Summer air enhances everything it touches. A neighbor's hamburgers come wafting across the driveway like filet mignon. With windows wide open, you eat two meals for the calories of one.

The most dismal park concert takes on charm, as if summer air could soften even the ragged edges of cacophony and sweeten the sour notes - provided they are not too shamelessly loud.

When in doubt, summer air favors the subtle. The hum and buzz of insects come through just fine. Even the birds tone down their warbling between June and September, or so it sounds.

On the other hand, noise - anything harsh or shrill or abrupt - rends and violates summer air.

The human voice is raised in anger in all seasons; ''hot and bothered'' we call it in the summer. But in the summer, when ''peace comes dropping slow'' (as William Butler Yeats put it), anger seems like an unnatural act.

In winter the air is thin - ideal for transmitting sounds like the crackle of ice under boots.

In summer the characteristic sound is the near-silence of bare feet shuffling through beach sand.

In winter the air nips a person into discipline, logic, achievement. But what would we do if we were kept on the tingly alert all year around? We could become a menace to ourselves.

Summer air does not exactly immobilize us, but a little of the manic speed goes out of daily life. For a couple of months, we live on a slower planet.

Summer is a mood - a space cleared.

We need this amnesty of a plotless ''now'': a time when we feel and be rather than think and do.
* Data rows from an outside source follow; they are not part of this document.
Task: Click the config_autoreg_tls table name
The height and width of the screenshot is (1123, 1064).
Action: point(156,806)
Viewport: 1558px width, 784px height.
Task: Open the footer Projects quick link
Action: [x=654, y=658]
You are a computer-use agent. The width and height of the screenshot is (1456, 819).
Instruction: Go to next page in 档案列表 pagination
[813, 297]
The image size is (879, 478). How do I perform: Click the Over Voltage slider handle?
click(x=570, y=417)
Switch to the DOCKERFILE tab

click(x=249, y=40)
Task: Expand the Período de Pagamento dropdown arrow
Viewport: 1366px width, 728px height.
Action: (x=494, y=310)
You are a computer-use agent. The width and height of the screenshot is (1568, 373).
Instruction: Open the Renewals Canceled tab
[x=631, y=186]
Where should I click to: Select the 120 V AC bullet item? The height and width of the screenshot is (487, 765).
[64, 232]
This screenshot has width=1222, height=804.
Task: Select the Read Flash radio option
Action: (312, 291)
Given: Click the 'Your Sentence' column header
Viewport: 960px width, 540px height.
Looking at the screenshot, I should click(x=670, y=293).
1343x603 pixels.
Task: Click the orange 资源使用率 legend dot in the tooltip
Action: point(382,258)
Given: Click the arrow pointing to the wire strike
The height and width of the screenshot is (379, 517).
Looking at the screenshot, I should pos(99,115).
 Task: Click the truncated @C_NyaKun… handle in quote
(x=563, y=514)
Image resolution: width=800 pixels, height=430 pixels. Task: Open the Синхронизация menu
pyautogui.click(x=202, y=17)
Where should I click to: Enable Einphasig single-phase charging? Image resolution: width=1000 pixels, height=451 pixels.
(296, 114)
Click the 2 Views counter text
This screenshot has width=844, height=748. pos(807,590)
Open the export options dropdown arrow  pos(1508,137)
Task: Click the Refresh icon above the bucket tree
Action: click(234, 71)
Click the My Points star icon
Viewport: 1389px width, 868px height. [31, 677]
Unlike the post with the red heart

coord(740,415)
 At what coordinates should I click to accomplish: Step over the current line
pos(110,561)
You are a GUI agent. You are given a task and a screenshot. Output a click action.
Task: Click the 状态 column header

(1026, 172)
Summer stillness is like a rest in a score - providing its own kind of music.

Out of this disengagement comes a different and perhaps better sense of centering.

Our life stops looking to us like a personnel resume or a college reunion report.

Resting, waiting - all the postures that seem passive - can finally bring an understanding, a sense of grace that never comes from the most devoted and intense activity.

What does summer have to reveal? No contemporary has said it much better than the Greek poet George Seferis: Here the running waters, here the garden, here the bees sounding in the branches and buzzing in a child's ear, and there the sun! and the birds of paradise - a huge sun greater than the light.